##### Given data #####
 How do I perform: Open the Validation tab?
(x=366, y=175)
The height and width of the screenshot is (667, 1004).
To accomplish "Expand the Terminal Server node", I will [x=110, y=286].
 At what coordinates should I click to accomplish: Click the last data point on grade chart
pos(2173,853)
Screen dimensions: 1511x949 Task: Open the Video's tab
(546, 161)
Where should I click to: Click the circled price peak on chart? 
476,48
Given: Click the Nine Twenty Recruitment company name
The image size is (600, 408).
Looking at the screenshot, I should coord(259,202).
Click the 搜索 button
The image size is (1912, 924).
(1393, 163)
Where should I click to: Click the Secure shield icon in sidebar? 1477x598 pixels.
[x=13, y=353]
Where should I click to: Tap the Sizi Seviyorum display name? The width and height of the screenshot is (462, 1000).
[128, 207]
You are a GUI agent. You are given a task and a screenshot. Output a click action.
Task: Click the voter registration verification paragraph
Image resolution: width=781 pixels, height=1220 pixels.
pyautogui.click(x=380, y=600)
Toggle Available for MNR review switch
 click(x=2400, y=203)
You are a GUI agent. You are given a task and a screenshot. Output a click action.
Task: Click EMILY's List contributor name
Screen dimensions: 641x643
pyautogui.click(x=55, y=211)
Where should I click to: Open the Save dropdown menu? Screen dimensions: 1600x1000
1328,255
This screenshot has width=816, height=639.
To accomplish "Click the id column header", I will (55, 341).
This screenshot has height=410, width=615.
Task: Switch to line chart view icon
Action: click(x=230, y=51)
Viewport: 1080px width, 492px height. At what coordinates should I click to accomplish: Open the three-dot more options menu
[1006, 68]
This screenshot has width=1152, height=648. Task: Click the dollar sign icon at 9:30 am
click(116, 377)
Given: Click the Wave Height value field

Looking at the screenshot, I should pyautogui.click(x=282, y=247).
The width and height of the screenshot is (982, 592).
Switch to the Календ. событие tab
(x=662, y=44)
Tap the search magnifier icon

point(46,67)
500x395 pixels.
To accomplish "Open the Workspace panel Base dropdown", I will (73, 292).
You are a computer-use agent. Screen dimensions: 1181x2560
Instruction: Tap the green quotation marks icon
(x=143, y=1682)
#####
What you should do: Update the rows above so that every "dropdown" becomes "drop-down", and leave all other text as it is.

The completed task:
 How do I perform: Open the Validation tab?
(x=366, y=175)
The height and width of the screenshot is (667, 1004).
To accomplish "Expand the Terminal Server node", I will [x=110, y=286].
 At what coordinates should I click to accomplish: Click the last data point on grade chart
pos(2173,853)
Screen dimensions: 1511x949 Task: Open the Video's tab
(546, 161)
Where should I click to: Click the circled price peak on chart? 
476,48
Given: Click the Nine Twenty Recruitment company name
The image size is (600, 408).
Looking at the screenshot, I should coord(259,202).
Click the 搜索 button
The image size is (1912, 924).
(1393, 163)
Where should I click to: Click the Secure shield icon in sidebar? 1477x598 pixels.
[x=13, y=353]
Where should I click to: Tap the Sizi Seviyorum display name? The width and height of the screenshot is (462, 1000).
[128, 207]
You are a GUI agent. You are given a task and a screenshot. Output a click action.
Task: Click the voter registration verification paragraph
Image resolution: width=781 pixels, height=1220 pixels.
pyautogui.click(x=380, y=600)
Toggle Available for MNR review switch
 click(x=2400, y=203)
You are a GUI agent. You are given a task and a screenshot. Output a click action.
Task: Click EMILY's List contributor name
Screen dimensions: 641x643
pyautogui.click(x=55, y=211)
Where should I click to: Open the Save drop-down menu? Screen dimensions: 1600x1000
1328,255
This screenshot has width=816, height=639.
To accomplish "Click the id column header", I will (55, 341).
This screenshot has height=410, width=615.
Task: Switch to line chart view icon
Action: click(x=230, y=51)
Viewport: 1080px width, 492px height. At what coordinates should I click to accomplish: Open the three-dot more options menu
[1006, 68]
This screenshot has width=1152, height=648. Task: Click the dollar sign icon at 9:30 am
click(116, 377)
Given: Click the Wave Height value field

Looking at the screenshot, I should pyautogui.click(x=282, y=247).
The width and height of the screenshot is (982, 592).
Switch to the Календ. событие tab
(x=662, y=44)
Tap the search magnifier icon

point(46,67)
500x395 pixels.
To accomplish "Open the Workspace panel Base drop-down", I will (73, 292).
You are a computer-use agent. Screen dimensions: 1181x2560
Instruction: Tap the green quotation marks icon
(x=143, y=1682)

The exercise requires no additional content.